Dataset entries:
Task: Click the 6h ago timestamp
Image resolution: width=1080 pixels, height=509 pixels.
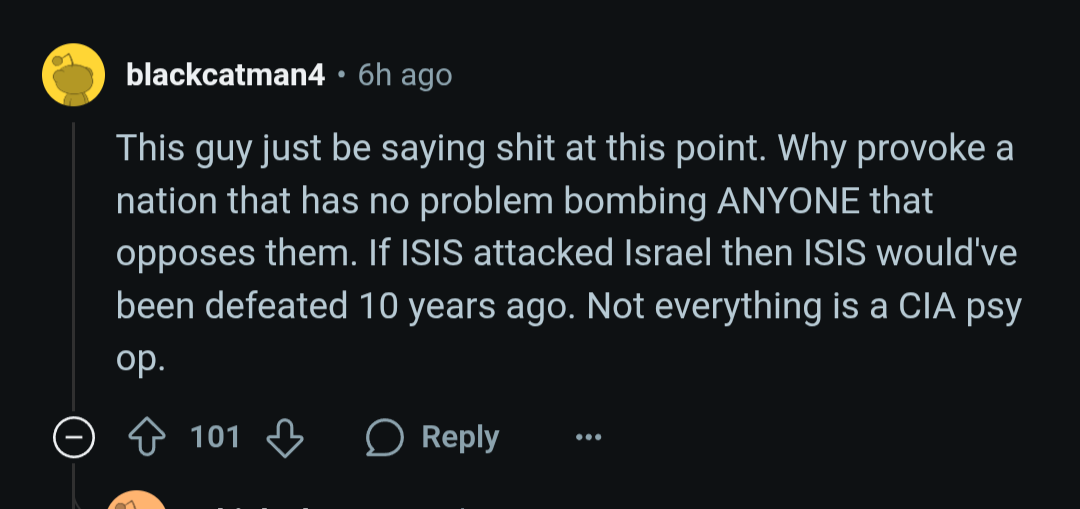Action: click(x=405, y=75)
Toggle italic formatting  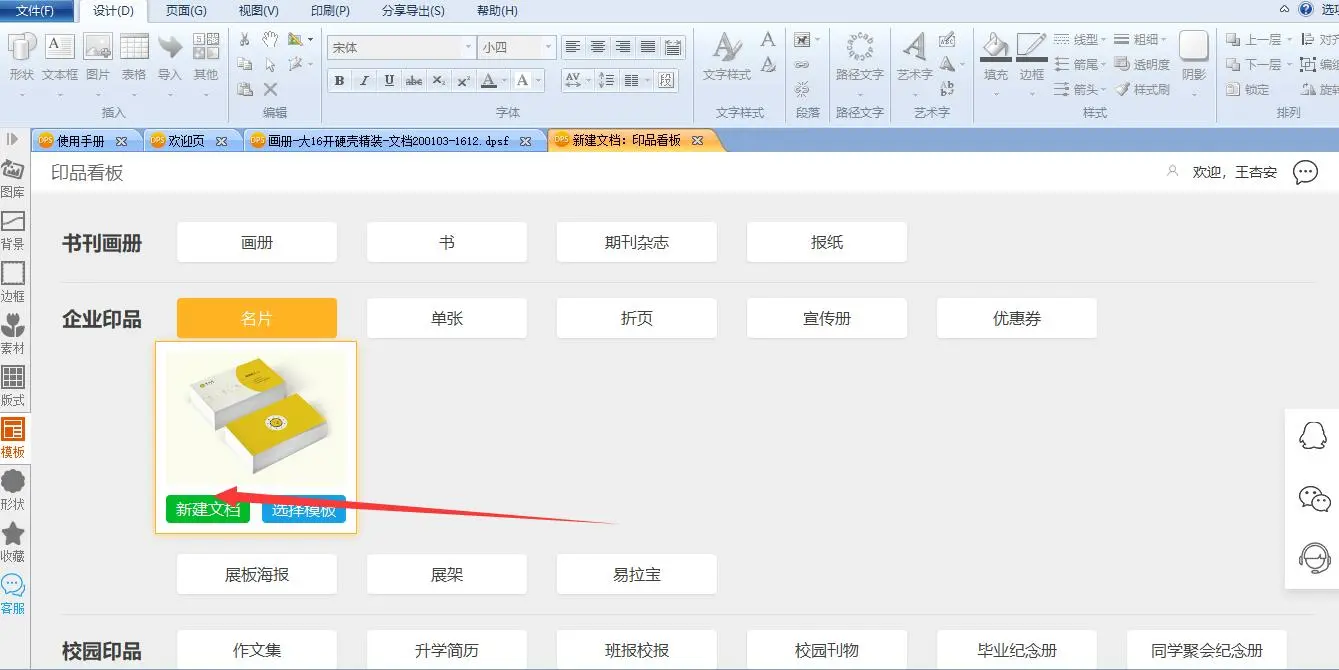click(364, 81)
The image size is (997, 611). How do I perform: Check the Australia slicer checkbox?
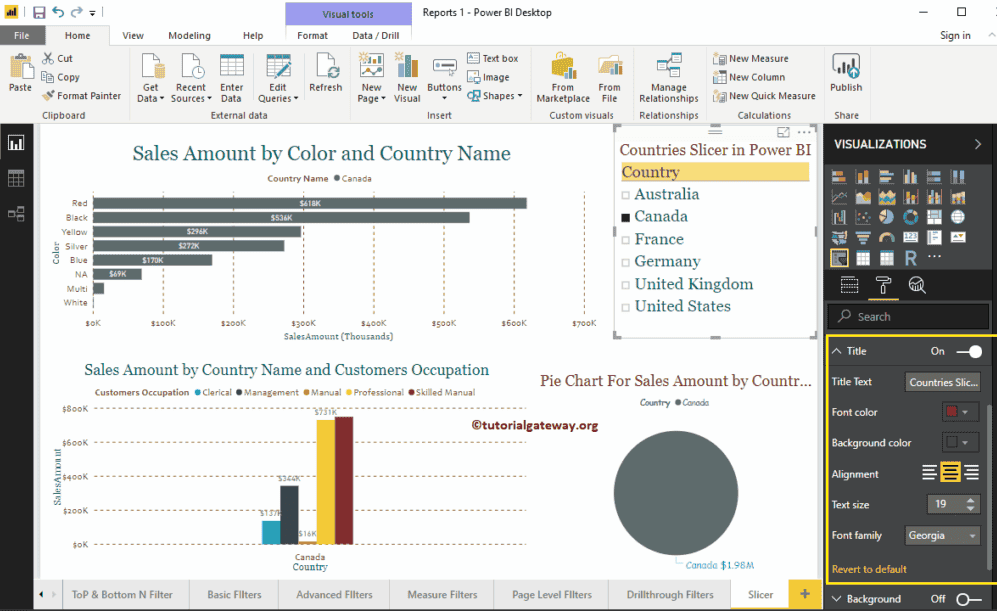[625, 195]
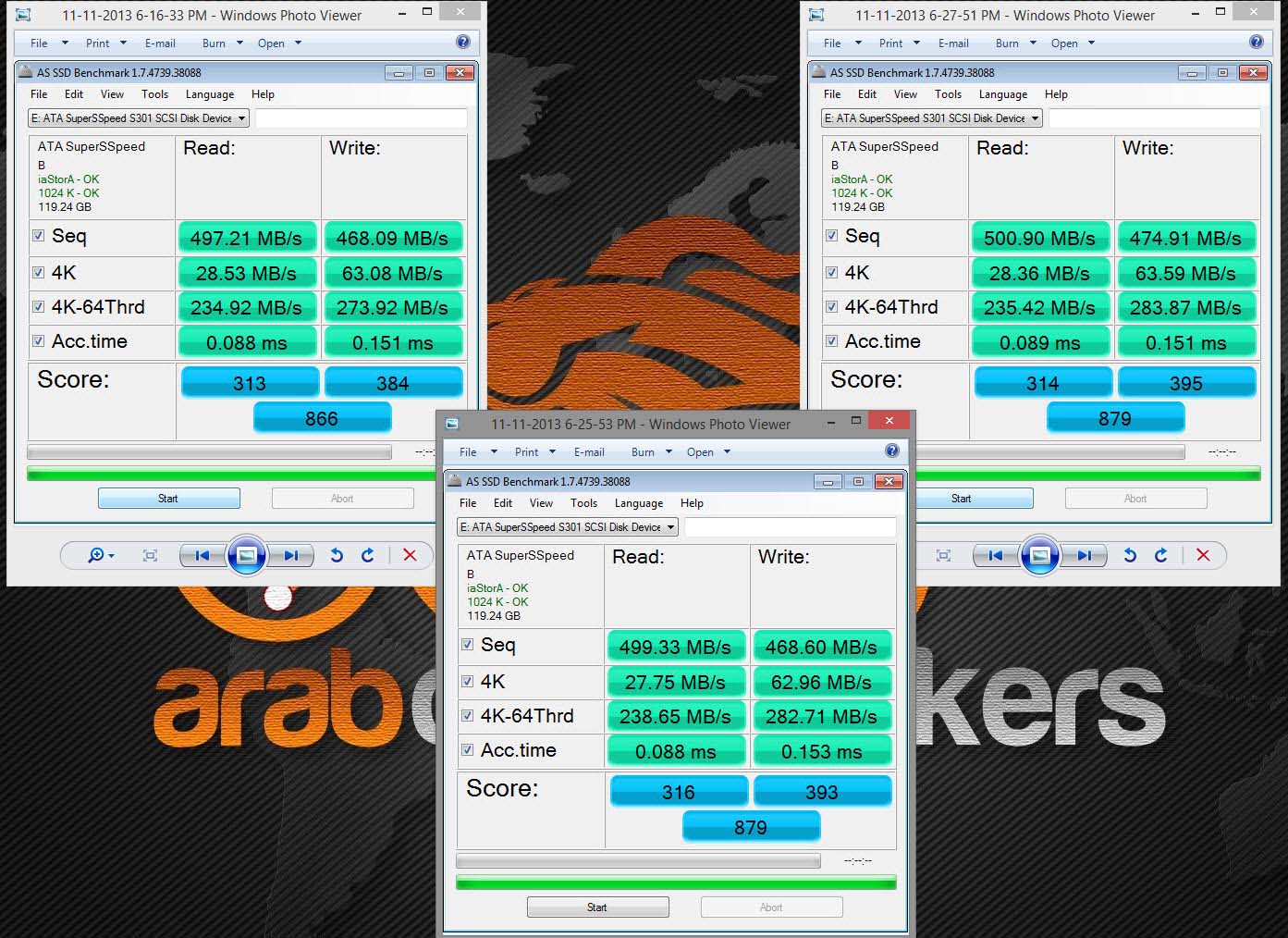This screenshot has height=938, width=1288.
Task: Rotate clockwise in the 6-27-51 PM viewer
Action: pyautogui.click(x=1160, y=555)
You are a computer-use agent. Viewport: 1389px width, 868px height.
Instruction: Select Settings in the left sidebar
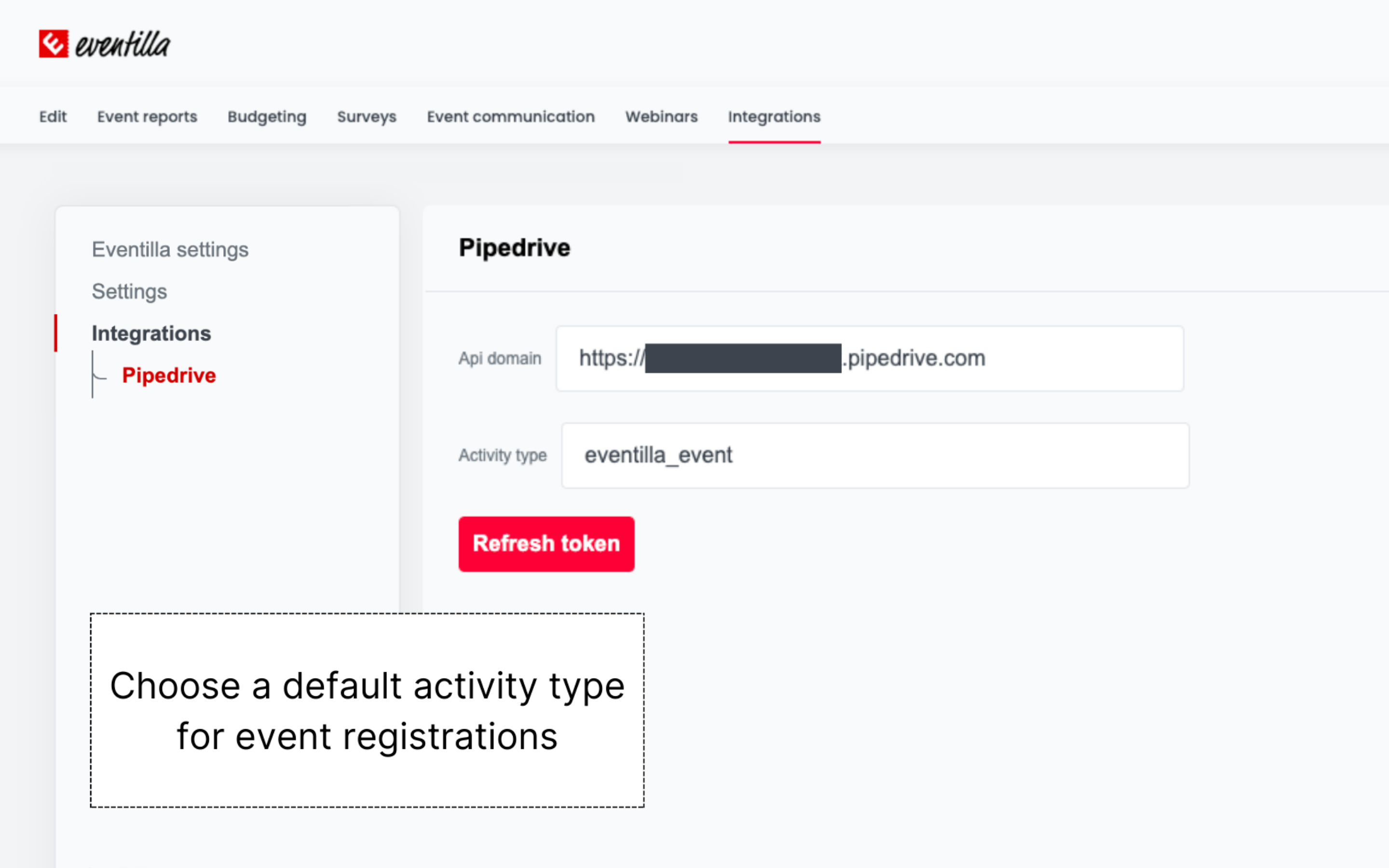[129, 292]
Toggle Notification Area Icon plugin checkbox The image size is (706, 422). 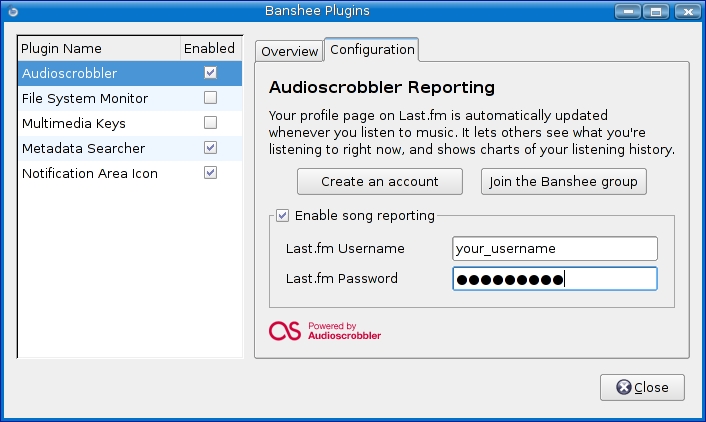[210, 173]
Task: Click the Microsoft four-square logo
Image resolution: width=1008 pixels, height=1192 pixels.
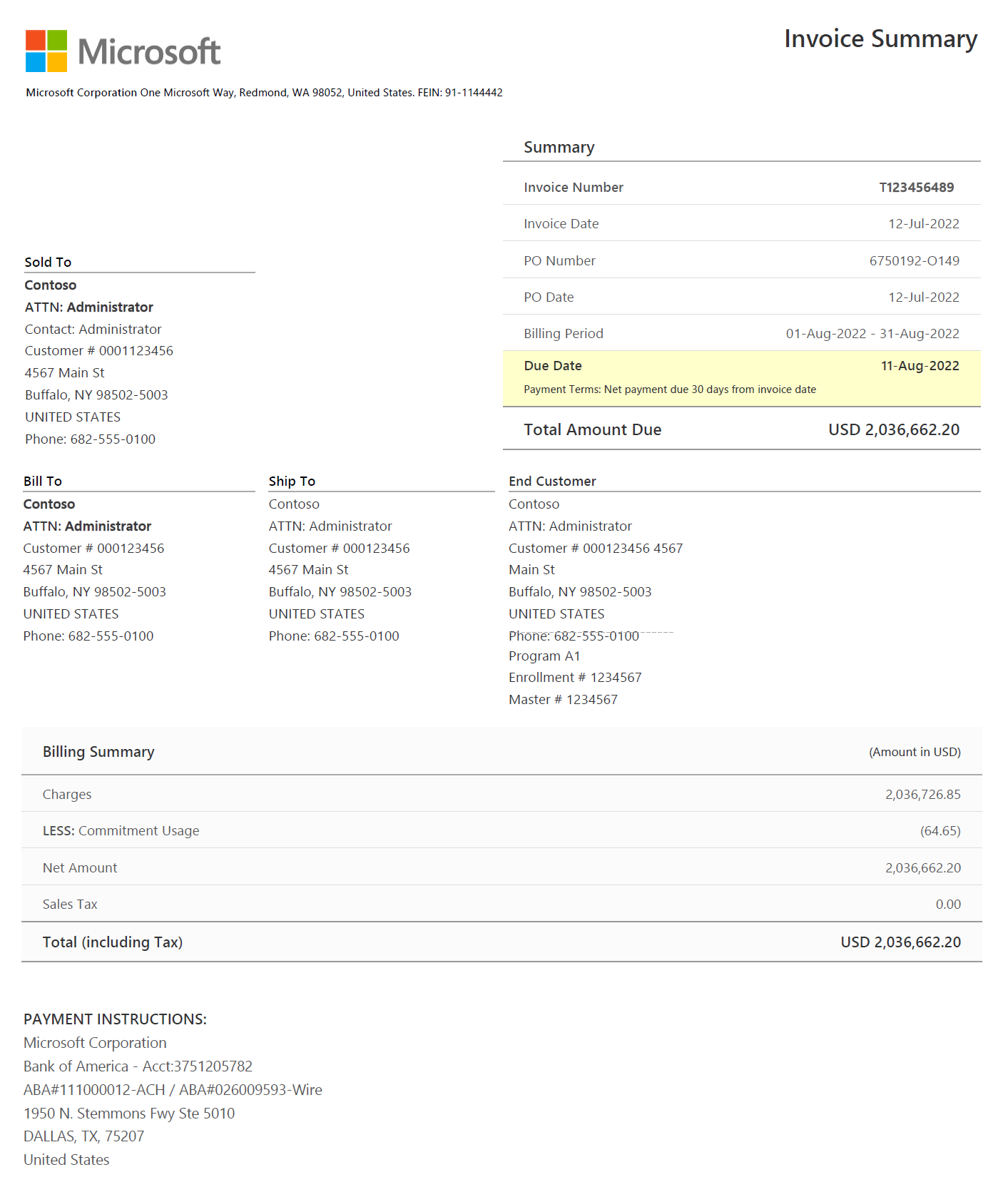Action: coord(46,51)
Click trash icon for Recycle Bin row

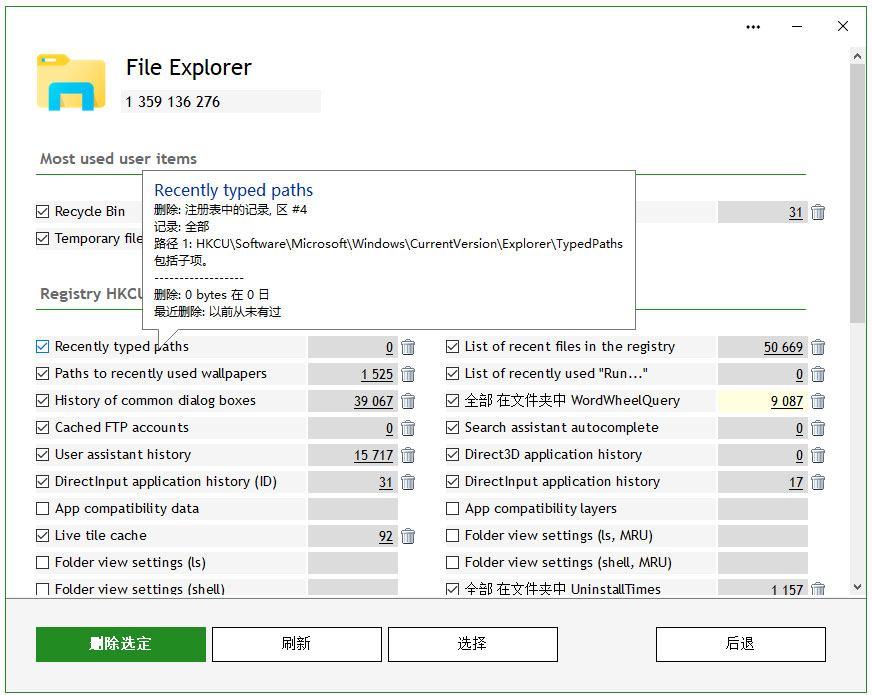point(818,212)
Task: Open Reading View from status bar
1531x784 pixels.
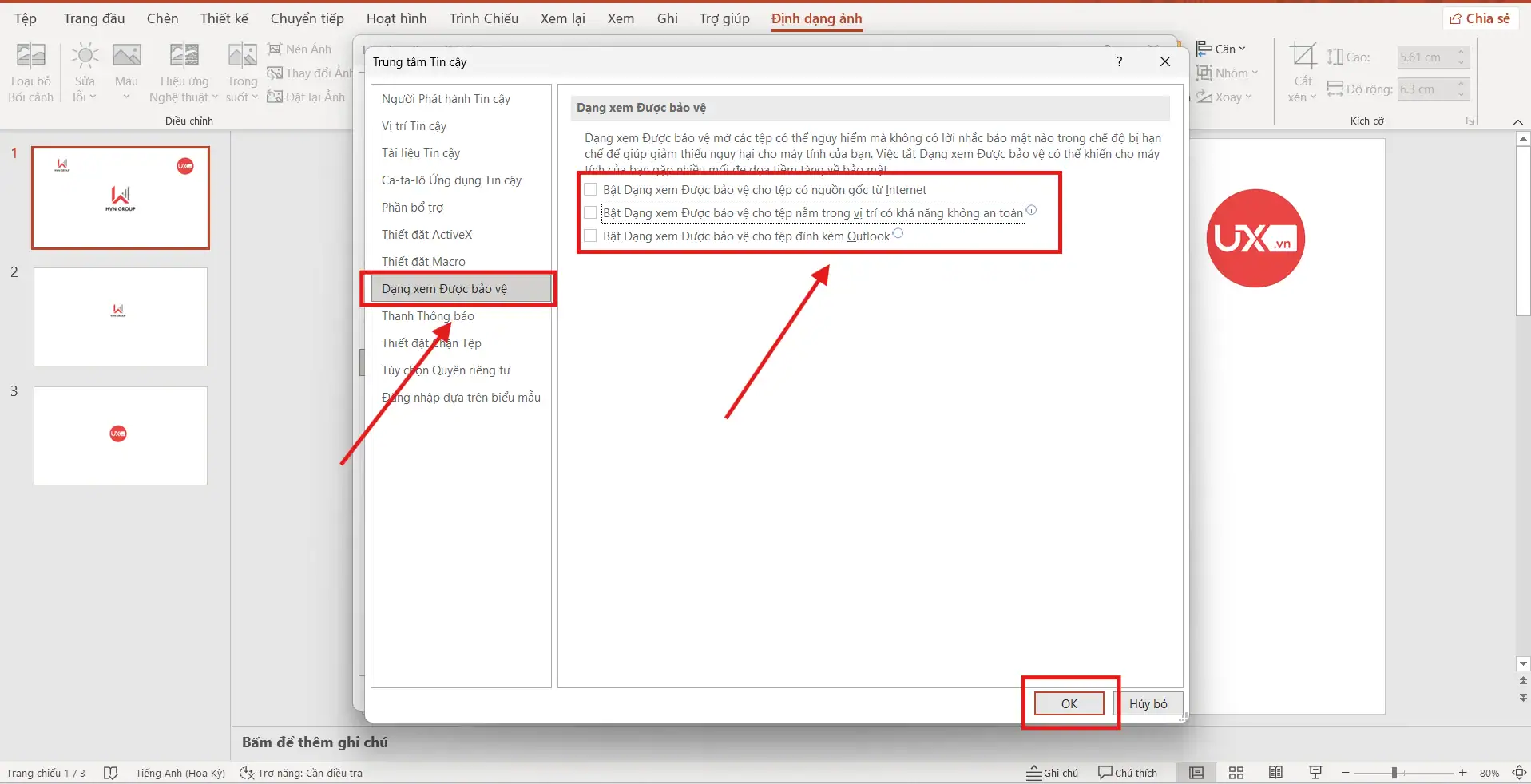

* Description of the task *
Skip every picture. Repeat word for word the lines from the line holding "Task: Click the Microsoft four-square logo" through the end of the entries above.

* Output of the exercise *
Task: Click the Microsoft four-square logo
Image resolution: width=1008 pixels, height=1192 pixels.
Action: coord(46,51)
Click trash icon for Recycle Bin row

point(818,212)
Task: Open Reading View from status bar
1531x784 pixels.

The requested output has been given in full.